- Hotel chain: Curio Collection by Hilton

General information
- Type: Hotel
- Location: 18 Radu Tudoran Street, Timișoara, Romania
- Coordinates: 45°45′45″N 21°16′30″E﻿ / ﻿45.7625282°N 21.2748949°E
- Opened: 2004
- Renovated: 2018
- Owner: Tresor Le Palais SRL
- Grounds: 10,000 m^{2} (2.5 acres)

Design and construction
- Architect: Andu Mărginean

Other information
- Number of rooms: 31
- Number of restaurants: 1

Website
- tresorlepalais.ro/en

= Tresor Le Palais Timișoara =

Tresor Le Palais Timisoara, part of the Curio Collection by Hilton brand, is the first five-star hotel in the western Romanian city of Timișoara. Opened in 2004, it is the first hotel in Romania to operate under this brand.
== History ==
Tresor Le Palais Timisoara was first opened in 2004. After a 6 million euro investment from local businessman Liviu Peter, it was reopened in July 2018. The entire complex covers an area of 10,000 square meters and consists of a hotel, restaurant, conference rooms, spa, and 150-space parking. The architect and designer of the hotel is Andu Mărginean, managing partner at Arthitek Project Lab.

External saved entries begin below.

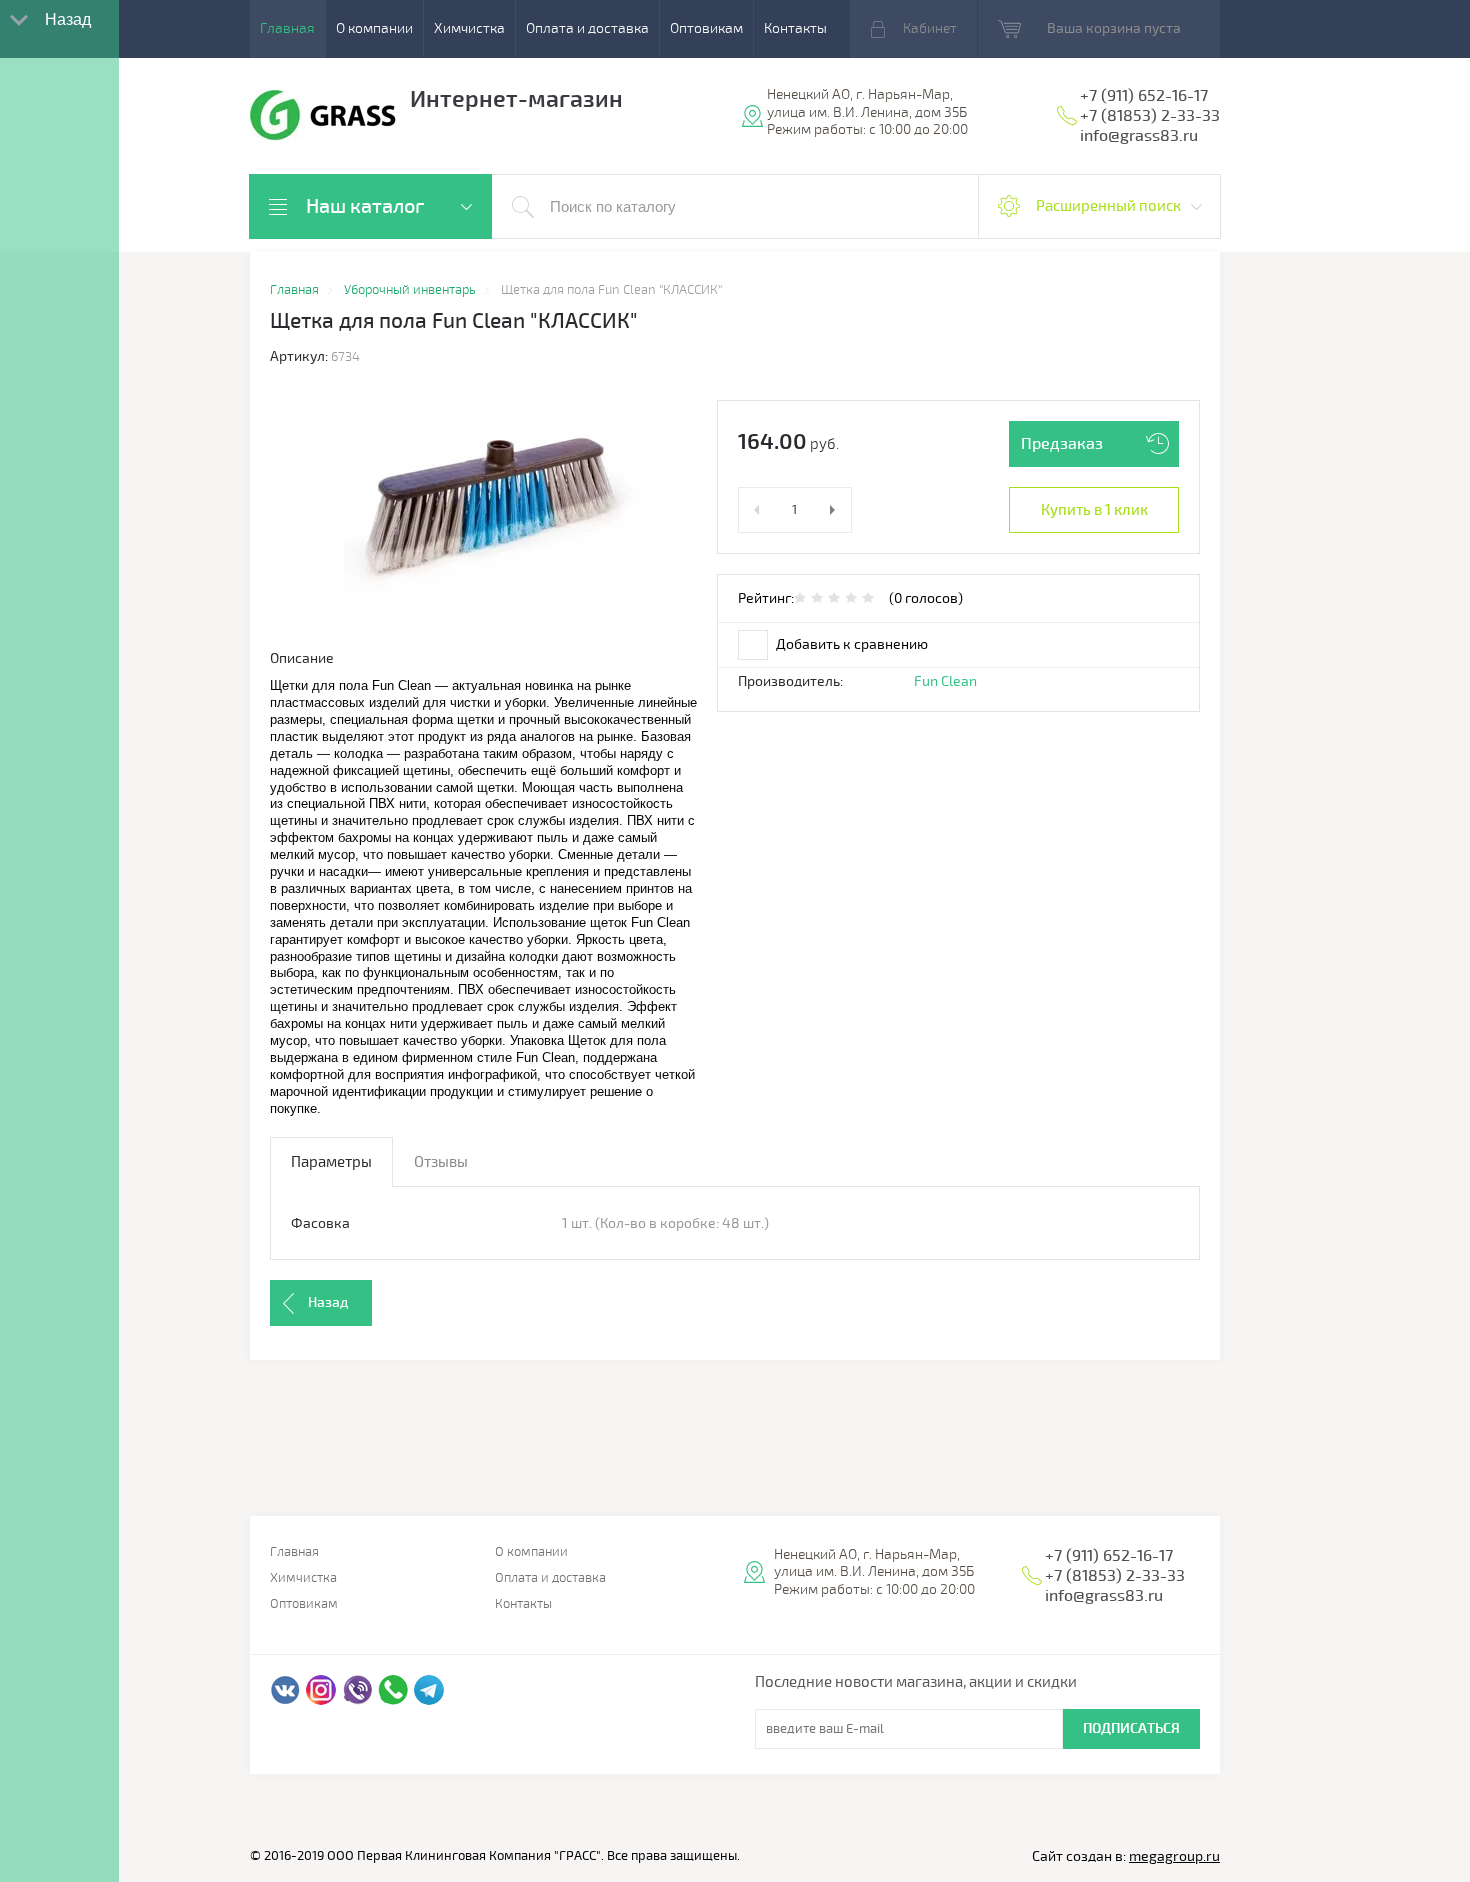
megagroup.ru (1174, 1856)
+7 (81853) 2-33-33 (1150, 116)
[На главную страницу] (323, 118)
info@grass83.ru (1139, 136)
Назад (328, 1302)
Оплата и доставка (587, 28)
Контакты (795, 28)
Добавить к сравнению (850, 644)
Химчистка (469, 28)
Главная (287, 28)
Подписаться (1131, 1728)
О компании (374, 28)
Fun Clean (945, 681)
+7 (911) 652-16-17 (1144, 96)
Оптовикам (706, 28)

In December 2024, the hotel was reopened under the Curio Collection by Hilton brand, following a franchise agreement with the Hilton group. The consultancy for the affiliation was provided by Est Hospitality. Thus, Tresor Le Palais joined the 40 hotels across Europe operating under this brand.
== Amenities ==
The hotel features an à la carte restaurant, L'Aventure, specializing in Mediterranean cuisine, along with a full-service spa center. L'Aventure is also available for hosting private events or business meetings, accommodating up to 50 guests.

The spa center offers a range of amenities for visitors, including a dry sauna with a Himalayan salt wall, a wet sauna, emotional showers, a relaxation room, and massage services. Additionally, an outdoor swimming pool is set within the hotel's Mediterranean-style garden.

For business and conference needs, the hotel provides two event spaces: Le Grand Opera, which can host between 80 and 450 participants, and Symphonie, suitable for gatherings of 50 to 300 people. A business lounge is also available, ideal for meetings of 10 to 40 attendees.